Dimanche, des centaines de manifestants, parmi lesquels des étudiants et des professeurs d’université, ont empêché Rothman de pénétrer dans un bâtiment où une table ronde sur le projet de réforme judiciaire devait avoir lieu.
Le service de sécurité a fini par se frayer un chemin, permettant à Rothman, président de la Commission constitutionnelle de la Knesset, de pénétrer dans les lieux.
Ses propos, lors de la table ronde, ont été constamment interrompus par des manifestants qui criaient « Démocratie » et traitaient Rothman de fasciste.
Le député HaTzionout HaDatit a répliqué : « Vos arguments sont de faible poids. Vous êtes incapables de contrer mes arguments sur le plan intellectuel, c’est pour ça que vous criez ? »
Il a accusé les manifestants d’être responsables des répercussions économiques, affirmant : « Ce n’est pas la réforme judiciaire qui nuit à l’économie, mais bien ceux qui crient au loup. »
Empêché de prendre pleinement part au panel, Rothman a été raccompagné hors du bâtiment sous escorte policière et placé à bord d’un véhicule de sécurité du campus qui l’a conduit à son véhicule, lequel avait entre-temps été recouvert d’autocollants anti-gouvernement par les manifestants.
Le ministre de l’Éducation, Yoav Kisch, a écrit une lettre aux directeurs d’universités lundi, à la suite des protestations suscitées par l’intervention de Rothman, les accusant d’avoir encouragé une « grave atteinte à la liberté d’expression dans le monde universitaire ».
« Vous avez agi de manière extrêmement politique pour réduire au silence tout un camp parce qu’il a des avis différents des votres », a-t-il déclaré, et il les a exhortés à « changer de voie ».
« Le fait que vous ayez mis le monde universitaire dans cette situation fâcheuse ne me surprend pas. Je regrette qu’il n’y ait pas de véritable liberté d’expression dans le monde académique. D’un côté, vous vous battez pour protéger la liberté d’expression de l’extrême gauche, tout en réduisant violemment au silence, dans les salles d’université, l’autre côté de l’échiquier politique », a-t-il écrit.
Après avoir fait passer à la hâte à la Knesset une série de projets de loi liés à la réforme, et à deux doigts de les faire adopter, Netanyahu a annoncé fin mars une pause afin de permettre des pourparlers de compromis visant à parvenir à un accord général. Les négociations sont en cours mais n’ont pas encore abouti.
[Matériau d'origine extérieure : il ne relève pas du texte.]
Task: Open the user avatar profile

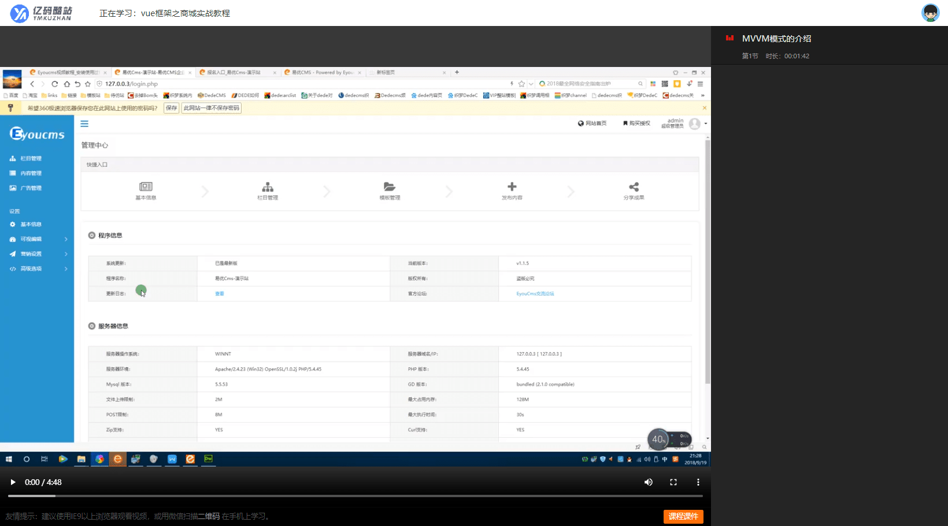Action: click(930, 13)
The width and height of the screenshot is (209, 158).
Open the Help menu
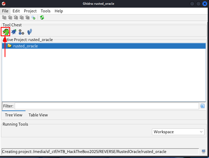coord(59,11)
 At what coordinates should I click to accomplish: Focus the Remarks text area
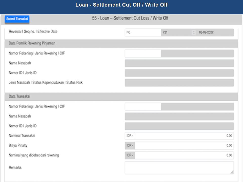click(179, 168)
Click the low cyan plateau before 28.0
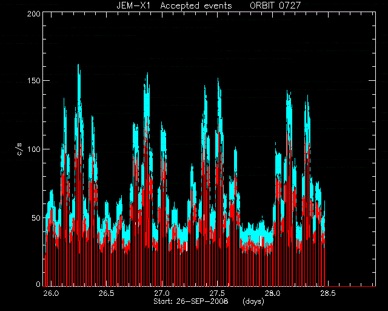This screenshot has height=311, width=388. point(256,233)
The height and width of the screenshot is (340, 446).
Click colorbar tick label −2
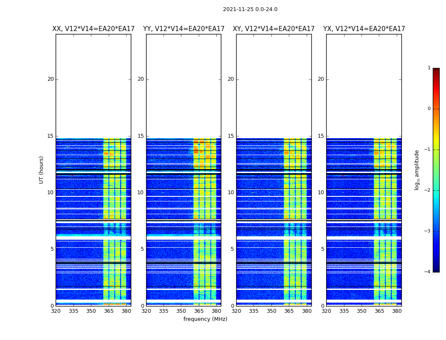pyautogui.click(x=427, y=190)
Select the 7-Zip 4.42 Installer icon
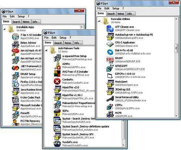 [x=16, y=37]
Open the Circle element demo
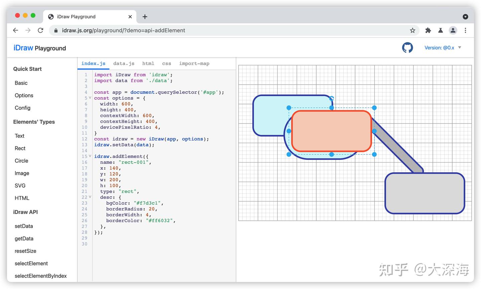The height and width of the screenshot is (289, 481). (21, 161)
Le Premier ministre a déclaré lors de la réunion de la faction du Likud lundi que la réforme n’était « pas morte ». Selon un représentant du Likud, Netanyahu aurait néanmoins dit à ses collègues du parti lors de la réunion de la faction que le Likud devait faire tous les efforts possibles dans les discussions en cours avec l’opposition afin de parvenir à des accords qui soient acceptés par le plus grand nombre.
Samedi, des dizaines de milliers de personnes ont manifesté à travers le pays contre les projets de réforme du système judiciaire, pour la 21e semaine consécutive.
Carrie Keller-Lynn a contribué à cet article.